Version License Python PyTorch Flask

This framework is the result of a collaboration between the Blekinge Institute of Technology, BTH (Karlskrona, Sweden) and the University of the Italian Chambers of Commerce, Universitas Mercatorum (Rome, Italy).

BLEKFL2 is a web-based research and educational platform for the systematic exploration of statistical heterogeneity in Federated Learning environments. The platform enables controlled experiments across eight distinct heterogeneity categories, implements over 17 federated learning algorithms, and provides interactive visualizations for result analysis. It is designed for researchers and students investigating how non-IID data distributions affect the convergence, accuracy, and fairness of distributed machine learning systems.

Home screenshot

Table of Contents


Overview

Federated Learning (FL) addresses the challenge of training machine learning models across decentralized data sources while preserving data privacy. However, the performance of FL systems is significantly affected by statistical heterogeneity -- the non-uniform distribution of data across participating clients.

BLEKFL2 provides a unified experimental platform to:

  • Simulate controlled FL scenarios with configurable data heterogeneity across eight distinct categories
  • Compare 17+ FL algorithms under identical experimental conditions
  • Analyze convergence behavior, per-class accuracy, client divergence, and fairness metrics
  • Visualize results through interactive charts, distribution plots, and a 3D educational visualization
  • Generate scientific reports with comprehensive metrics including ROC curves and confusion matrices

Technology Stack

Component Technology
Backend Flask (Python 3.11), WSGI-compatible
ML Framework PyTorch (primary), TensorFlow (secondary)
FL Framework Flower (flwr 1.8.0)
Frontend HTML5, Bootstrap 5, JavaScript ES6
Visualization Chart.js, Three.js, Matplotlib, Plotly
Datasets MNIST, Fashion MNIST, CIFAR-10, CIFAR-100, SVHN

System Architecture

BLEKFL2 follows a modular architecture based on Flask Blueprints, where each heterogeneity type is implemented as an independent sub-application with its own controller, algorithms, data generators, metrics, templates, and static assets.

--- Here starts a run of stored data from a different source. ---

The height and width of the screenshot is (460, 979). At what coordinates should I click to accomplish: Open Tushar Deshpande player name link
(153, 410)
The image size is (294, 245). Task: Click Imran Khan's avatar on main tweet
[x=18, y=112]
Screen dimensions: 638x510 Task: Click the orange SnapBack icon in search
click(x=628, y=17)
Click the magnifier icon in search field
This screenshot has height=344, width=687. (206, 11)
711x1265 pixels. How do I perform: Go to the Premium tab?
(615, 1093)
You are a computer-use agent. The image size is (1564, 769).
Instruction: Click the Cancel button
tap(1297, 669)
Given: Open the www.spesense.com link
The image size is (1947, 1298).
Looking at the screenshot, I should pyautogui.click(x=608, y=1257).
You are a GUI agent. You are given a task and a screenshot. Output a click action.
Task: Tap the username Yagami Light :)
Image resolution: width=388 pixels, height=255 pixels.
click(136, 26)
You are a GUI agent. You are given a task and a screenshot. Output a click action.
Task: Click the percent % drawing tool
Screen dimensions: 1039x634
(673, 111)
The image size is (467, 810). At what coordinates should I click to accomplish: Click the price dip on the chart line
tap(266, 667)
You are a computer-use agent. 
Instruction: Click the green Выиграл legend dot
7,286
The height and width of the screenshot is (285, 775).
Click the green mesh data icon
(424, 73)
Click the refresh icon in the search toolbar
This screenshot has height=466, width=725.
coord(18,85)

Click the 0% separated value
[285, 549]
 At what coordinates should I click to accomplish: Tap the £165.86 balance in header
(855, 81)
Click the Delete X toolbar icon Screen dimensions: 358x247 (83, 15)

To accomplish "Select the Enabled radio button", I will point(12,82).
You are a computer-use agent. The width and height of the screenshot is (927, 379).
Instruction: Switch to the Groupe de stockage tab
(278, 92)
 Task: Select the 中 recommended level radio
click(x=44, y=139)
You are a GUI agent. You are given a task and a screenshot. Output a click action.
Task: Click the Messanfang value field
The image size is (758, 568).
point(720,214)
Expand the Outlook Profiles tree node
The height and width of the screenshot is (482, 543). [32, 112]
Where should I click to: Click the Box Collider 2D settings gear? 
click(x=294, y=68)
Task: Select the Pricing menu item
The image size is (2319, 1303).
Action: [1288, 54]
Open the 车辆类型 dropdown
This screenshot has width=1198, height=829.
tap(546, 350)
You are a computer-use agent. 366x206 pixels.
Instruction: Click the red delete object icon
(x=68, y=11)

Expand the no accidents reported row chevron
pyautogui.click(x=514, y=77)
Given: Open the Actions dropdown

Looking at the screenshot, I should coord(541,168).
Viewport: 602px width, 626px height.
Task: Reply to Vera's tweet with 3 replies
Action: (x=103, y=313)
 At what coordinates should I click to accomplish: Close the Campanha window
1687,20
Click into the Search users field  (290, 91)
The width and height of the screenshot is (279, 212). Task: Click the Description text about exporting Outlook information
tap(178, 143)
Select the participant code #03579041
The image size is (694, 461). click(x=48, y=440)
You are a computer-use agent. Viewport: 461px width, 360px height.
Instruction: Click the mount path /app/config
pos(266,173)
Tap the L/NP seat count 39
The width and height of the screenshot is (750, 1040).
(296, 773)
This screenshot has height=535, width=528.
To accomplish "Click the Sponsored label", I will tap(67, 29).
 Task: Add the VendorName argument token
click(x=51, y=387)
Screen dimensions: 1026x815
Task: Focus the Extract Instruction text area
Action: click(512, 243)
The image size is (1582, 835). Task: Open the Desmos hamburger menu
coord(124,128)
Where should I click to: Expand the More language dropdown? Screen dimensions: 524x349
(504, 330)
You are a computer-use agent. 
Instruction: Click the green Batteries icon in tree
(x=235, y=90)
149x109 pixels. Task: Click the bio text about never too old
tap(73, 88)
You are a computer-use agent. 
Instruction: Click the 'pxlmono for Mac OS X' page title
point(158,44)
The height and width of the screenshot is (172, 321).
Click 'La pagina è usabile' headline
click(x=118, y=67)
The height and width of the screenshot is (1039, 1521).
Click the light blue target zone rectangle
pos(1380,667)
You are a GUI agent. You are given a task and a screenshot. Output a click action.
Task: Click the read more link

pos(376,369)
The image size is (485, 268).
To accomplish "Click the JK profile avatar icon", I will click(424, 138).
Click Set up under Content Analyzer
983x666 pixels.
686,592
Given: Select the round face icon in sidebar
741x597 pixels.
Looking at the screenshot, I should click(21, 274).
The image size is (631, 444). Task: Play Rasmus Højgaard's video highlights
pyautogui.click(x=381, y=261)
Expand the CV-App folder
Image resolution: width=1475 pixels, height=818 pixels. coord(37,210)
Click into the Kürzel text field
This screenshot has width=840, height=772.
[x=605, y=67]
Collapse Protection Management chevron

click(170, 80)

                        +----------------------------------+
                        |       FLASK APP (app.py)         |
                        |       Port: 5020                 |
                        +----------------------------------+
                                       |
              +------------------------+------------------------+
              |                        |                        |
     +--------v--------+    +---------v---------+    +---------v---------+
     |   Home Routes    |    |   Legacy FL API   |    |   Blueprint:       |
     |   /              |    |   /api/datasets   |    |   /statistical-    |
     |   /documentation |    |   /api/federated  |    |    heterogeneity/  |
     |   /tutorials     |    |   /api/analytics  |    |                    |
     +------------------+    +-------------------+    +---------+----------+
                                                                |
         +----------+----------+----------+----------+----------+----------+----------+
         |          |          |          |          |          |          |          |
     +---v---+ +---v---+ +---v---+ +---v---+ +---v---+ +---v---+ +---v---+ +---v---+
     | Label | | Quan. | | Qual. | | Feat. | | Conc. | | Conc. | | Cata. | | Hete. |
     | Distr.| | Distr.| | Distr.| | Distr.| | Drift | | Shift | | Forg. | | Synth.|
     +-------+ +-------+ +-------+ +-------+ +-------+ +-------+ +-------+ +-------+

Each module follows a consistent internal structure:
+-------------------------------------------+
|  Sub-Blueprint                            |
|  routes.py     | controller.py            |
|  algorithms/   | data/                    |
|  templates/    | static/                  |
|  metrics/      |                          |
+-------------------------------------------+

Design Patterns

Pattern Application
Blueprint Each heterogeneity module is an autonomous Flask Blueprint
MVC Controllers separated from routing and view logic
Strategy Interchangeable FL algorithms per heterogeneity type
Observer Metric tracking with callbacks for ROC, confusion matrices
Factory create_app() for main blueprint instantiation
Template Method Base algorithms with customizable pre/post update hooks

Heterogeneity Modules

The platform implements eight categories of statistical heterogeneity, each accessible as an independent experimental module.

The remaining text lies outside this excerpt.